▶ [Passage]:
<<<<
When the farmers of Austria and Switzerland came to Rudolf Steiner, asking him about how they should work in accordance with Anthroposophical principles, he wrote down for and lectured to them the principles of biodynamic farming and provided the instructions for the preparations.
"The function of these preparations will only gradually become known to science as this starts to increasingly recognize untangible dimensions in reality." Jean-Jacque says.
"That is practical mysticism" I say.
"No, this has nothing to do with mysticism. This is science: spiritual science. This is the work of one that knows. Rudolf Steiner was an Initiate." says Jean-Jacques.
I am most vividly reminded of Blavatsky's words:
"As opposed to the rule-of-thumb knowledge of the Yogis, the true Adepts base their work and knowledge on an infallible, proven, structured and scientific body of knowledge."
Jean-Jacques had himself studied physics and philosophy, but eventually disillusioned by the explanations provided by these disciplines and inspired by meeting several individuals, started to live independantly of these schools of thought.
>>>>
▶ [Given instruction a]:
Reproduce without any change every line of the entries from the one containing "Given: Click the Luciano" down to the one containing "Looking at the screenshot, I should click(137, 194).", both included.

Rows of pointing data:
<<<<
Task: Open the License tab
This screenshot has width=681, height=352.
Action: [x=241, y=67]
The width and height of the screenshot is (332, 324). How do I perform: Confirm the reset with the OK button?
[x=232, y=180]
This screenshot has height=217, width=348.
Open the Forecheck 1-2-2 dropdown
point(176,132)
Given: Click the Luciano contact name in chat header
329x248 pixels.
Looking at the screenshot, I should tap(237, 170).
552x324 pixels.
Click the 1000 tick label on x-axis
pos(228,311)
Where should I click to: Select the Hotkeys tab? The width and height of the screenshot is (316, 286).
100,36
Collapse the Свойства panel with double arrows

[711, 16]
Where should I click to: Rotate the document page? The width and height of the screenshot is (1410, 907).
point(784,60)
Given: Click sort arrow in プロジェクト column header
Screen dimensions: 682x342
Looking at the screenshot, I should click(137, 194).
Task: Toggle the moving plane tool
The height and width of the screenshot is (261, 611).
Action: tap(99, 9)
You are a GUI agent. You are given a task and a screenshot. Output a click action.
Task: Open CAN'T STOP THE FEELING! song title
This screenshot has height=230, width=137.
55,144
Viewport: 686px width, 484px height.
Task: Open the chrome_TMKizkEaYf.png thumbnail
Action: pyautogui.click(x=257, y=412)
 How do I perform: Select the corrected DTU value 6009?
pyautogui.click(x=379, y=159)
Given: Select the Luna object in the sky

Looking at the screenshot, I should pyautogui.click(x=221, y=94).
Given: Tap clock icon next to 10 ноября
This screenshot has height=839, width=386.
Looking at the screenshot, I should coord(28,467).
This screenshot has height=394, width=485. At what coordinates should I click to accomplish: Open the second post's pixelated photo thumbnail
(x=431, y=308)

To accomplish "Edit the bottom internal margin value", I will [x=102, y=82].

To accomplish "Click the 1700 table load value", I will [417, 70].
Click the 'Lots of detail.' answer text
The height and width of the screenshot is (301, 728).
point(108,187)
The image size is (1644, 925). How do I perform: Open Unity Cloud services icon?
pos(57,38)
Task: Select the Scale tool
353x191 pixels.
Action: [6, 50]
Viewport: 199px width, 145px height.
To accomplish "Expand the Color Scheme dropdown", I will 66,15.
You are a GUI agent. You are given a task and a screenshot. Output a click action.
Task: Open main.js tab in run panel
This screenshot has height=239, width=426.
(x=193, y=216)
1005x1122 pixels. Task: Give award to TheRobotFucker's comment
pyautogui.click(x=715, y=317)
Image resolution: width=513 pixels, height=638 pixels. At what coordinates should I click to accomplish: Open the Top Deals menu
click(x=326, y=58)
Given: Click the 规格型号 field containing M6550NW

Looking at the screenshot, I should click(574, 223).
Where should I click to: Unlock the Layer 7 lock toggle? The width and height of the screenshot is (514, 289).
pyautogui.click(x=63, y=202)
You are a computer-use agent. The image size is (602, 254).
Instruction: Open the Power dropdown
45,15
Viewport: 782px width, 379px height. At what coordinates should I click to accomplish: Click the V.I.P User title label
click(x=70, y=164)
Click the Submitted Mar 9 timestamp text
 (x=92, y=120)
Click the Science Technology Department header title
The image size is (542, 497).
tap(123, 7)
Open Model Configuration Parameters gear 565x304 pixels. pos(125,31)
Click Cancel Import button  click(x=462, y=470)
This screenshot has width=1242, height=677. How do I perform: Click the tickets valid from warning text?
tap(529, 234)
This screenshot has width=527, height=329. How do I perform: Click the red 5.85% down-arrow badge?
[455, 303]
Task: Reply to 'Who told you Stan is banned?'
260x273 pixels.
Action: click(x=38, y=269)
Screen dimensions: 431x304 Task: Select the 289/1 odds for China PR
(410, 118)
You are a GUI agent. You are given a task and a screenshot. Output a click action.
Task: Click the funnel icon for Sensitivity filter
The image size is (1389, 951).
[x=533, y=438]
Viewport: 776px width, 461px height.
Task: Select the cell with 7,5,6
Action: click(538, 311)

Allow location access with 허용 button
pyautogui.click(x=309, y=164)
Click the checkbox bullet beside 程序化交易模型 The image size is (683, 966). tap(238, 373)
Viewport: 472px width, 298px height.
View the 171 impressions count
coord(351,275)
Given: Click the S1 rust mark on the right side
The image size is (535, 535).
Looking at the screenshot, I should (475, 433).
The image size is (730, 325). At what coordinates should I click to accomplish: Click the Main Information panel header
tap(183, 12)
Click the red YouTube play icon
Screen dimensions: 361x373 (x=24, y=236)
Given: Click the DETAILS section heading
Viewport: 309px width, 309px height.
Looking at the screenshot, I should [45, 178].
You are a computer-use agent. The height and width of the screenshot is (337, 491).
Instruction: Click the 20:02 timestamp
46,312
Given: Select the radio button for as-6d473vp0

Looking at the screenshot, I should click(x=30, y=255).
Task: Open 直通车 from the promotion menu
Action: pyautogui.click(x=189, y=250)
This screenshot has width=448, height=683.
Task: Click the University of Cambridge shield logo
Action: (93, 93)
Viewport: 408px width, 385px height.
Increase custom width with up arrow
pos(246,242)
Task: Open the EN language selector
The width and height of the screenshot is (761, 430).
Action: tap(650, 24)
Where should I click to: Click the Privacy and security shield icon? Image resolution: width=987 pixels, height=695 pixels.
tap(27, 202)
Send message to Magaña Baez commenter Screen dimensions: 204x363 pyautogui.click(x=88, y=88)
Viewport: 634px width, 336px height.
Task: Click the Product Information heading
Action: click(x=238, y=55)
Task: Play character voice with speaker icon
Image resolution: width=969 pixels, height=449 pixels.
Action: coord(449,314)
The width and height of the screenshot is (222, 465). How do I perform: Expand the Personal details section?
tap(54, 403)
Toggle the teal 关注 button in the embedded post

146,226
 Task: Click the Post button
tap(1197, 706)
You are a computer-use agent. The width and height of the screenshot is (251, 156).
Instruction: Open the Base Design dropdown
>>>>
▶ [Given instruction b]:
Pick up the passage on Rudolf Steiner and biodynamic farming right after its last sentence and keep it going.

▶ [Answer a]:
Given: Click the Luciano contact name in chat header
329x248 pixels.
Looking at the screenshot, I should tap(237, 170).
552x324 pixels.
Click the 1000 tick label on x-axis
pos(228,311)
Where should I click to: Select the Hotkeys tab? The width and height of the screenshot is (316, 286).
100,36
Collapse the Свойства panel with double arrows

[711, 16]
Where should I click to: Rotate the document page? The width and height of the screenshot is (1410, 907).
point(784,60)
Given: Click sort arrow in プロジェクト column header
Screen dimensions: 682x342
Looking at the screenshot, I should click(137, 194).

▶ [Answer b]:
"I eventually realized that the books and lecture-halls don't provide explanations for the deepest and most pressing questions."
In the week of the rising moon we collect all fruits from the trees on the farm. Apples, pears, plums and cornels. We climb the trees, the sun shines, we laugh at our acrobatics. Fruit picking is by far the most enjoyable work I have done in the country-side. What a joy to see the results of a years worth of growth: ripe, fresh, aromatic. Almost one quarter to one half of the days are spent in preparing jams, compots or cakes with the copious amount of fruits we are now flooded with. Most of the different apple varieties are packed for the winter, the pairs left to ripen a bit, although already now they are fantastically juicy and sweet.